O governo federal manifestou-se publicamente em defesa da manutenção dos vetos presidenciais à Lei Geral do Licenciamento Ambiental (Lei nº 15.190/2025). A análise dos vetos pelo Congresso Nacional está agendada para uma sessão conjunta nesta quinta-feira (27).
Em comunicado, o Executivo salientou que os vetos visam assegurar a integridade do processo de licenciamento, a proteção ambiental e a saúde da população. Adicionalmente, buscam garantir a segurança jurídica para empreendimentos e investidores, incorporar inovações que agilizem o licenciamento sem comprometer sua qualidade, e assegurar os direitos de povos indígenas e comunidades quilombolas.

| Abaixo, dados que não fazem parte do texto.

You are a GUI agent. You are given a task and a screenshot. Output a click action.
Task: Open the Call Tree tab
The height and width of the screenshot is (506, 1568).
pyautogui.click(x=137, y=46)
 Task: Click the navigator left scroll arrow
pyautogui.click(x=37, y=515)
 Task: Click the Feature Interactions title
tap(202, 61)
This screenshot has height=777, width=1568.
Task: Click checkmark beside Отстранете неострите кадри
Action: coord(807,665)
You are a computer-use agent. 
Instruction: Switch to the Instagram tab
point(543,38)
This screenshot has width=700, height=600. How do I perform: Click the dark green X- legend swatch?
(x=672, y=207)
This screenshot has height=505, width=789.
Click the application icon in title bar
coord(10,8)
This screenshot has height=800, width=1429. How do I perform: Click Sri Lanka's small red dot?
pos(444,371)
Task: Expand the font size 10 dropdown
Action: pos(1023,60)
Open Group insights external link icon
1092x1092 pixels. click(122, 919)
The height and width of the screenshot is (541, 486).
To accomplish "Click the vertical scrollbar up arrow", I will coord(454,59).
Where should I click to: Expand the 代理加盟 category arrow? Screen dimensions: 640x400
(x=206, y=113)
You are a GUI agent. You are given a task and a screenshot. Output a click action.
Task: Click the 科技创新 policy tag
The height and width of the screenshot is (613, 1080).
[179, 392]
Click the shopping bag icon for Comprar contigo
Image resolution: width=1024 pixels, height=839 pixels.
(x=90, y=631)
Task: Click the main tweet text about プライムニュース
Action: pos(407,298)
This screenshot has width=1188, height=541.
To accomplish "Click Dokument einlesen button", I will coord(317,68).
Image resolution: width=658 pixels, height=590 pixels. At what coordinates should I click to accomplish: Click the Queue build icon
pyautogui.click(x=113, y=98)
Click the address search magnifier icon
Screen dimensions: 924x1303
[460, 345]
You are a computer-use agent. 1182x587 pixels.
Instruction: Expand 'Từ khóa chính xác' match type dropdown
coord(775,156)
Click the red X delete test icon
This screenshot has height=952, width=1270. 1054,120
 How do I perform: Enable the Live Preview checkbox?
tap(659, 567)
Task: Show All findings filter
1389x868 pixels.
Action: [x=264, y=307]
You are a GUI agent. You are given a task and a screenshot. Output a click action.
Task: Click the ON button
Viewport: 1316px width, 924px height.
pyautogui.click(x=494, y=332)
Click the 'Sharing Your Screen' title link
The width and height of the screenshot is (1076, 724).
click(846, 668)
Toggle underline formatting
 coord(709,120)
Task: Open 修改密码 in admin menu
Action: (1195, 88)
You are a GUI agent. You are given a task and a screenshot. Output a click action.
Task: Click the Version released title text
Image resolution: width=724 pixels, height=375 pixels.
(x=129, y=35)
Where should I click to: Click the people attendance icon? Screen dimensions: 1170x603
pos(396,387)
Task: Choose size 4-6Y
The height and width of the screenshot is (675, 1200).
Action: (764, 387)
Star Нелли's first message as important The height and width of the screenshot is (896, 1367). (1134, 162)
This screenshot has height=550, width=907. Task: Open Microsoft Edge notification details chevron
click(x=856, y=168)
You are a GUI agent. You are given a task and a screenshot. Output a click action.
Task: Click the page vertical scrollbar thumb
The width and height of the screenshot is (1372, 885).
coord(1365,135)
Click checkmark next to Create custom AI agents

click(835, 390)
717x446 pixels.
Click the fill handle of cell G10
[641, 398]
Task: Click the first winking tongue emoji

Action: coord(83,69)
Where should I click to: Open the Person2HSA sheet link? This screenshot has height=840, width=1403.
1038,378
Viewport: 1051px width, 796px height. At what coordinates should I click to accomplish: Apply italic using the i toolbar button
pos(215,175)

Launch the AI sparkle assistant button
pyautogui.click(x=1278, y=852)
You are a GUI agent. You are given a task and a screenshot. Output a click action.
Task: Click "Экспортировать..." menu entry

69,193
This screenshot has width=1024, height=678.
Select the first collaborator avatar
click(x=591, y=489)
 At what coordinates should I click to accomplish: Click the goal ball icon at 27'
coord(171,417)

O governo assegura que os vetos foram definidos após rigorosas avaliações técnicas e jurídicas, com a participação da comunidade científica e de diversos setores da sociedade. A decisão levou em consideração o histórico recente de desastres ambientais e climáticos no país.
O governo argumenta que a flexibilização no licenciamento pode gerar impactos “imediatos e de difícil reversão”, citando os impactos dos rompimentos em Mariana e Brumadinho, assim como as tragédias decorrentes de eventos extremos no Paraná e no Rio Grande do Sul.
A nota oficial ressalta ainda o papel do Brasil na agenda internacional do clima. O país, que sediará a 30ª Conferência das Nações Unidas sobre Mudanças Climáticas (COP30), já reduziu o desmatamento na Amazônia pela metade e se destaca no uso de energias renováveis, o que justifica a necessidade de uma legislação robusta e avançada.
Organizações socioambientais compartilham a preocupação de que a derrubada dos vetos possa abrir caminho para o aumento do desmatamento, queimadas, conflitos territoriais e insegurança jurídica. Tais entidades alertam que os direitos de povos indígenas, quilombolas e comunidades tradicionais podem ser negligenciados nos processos de licenciamento, especialmente em áreas ainda não demarcadas ou tituladas.
Especialistas afirmam que a restauração do texto original permitiria que estados e municípios definissem unilateralmente quais empreendimentos podem ser licenciados automaticamente, sem análise prévia de impactos. Obras em áreas sensíveis da Amazônia, como estradas e hidrovias, poderiam avançar sem salvaguardas, ampliando as emissões de gases do efeito estufa e contrariando os compromissos defendidos pelo Brasil na COP30.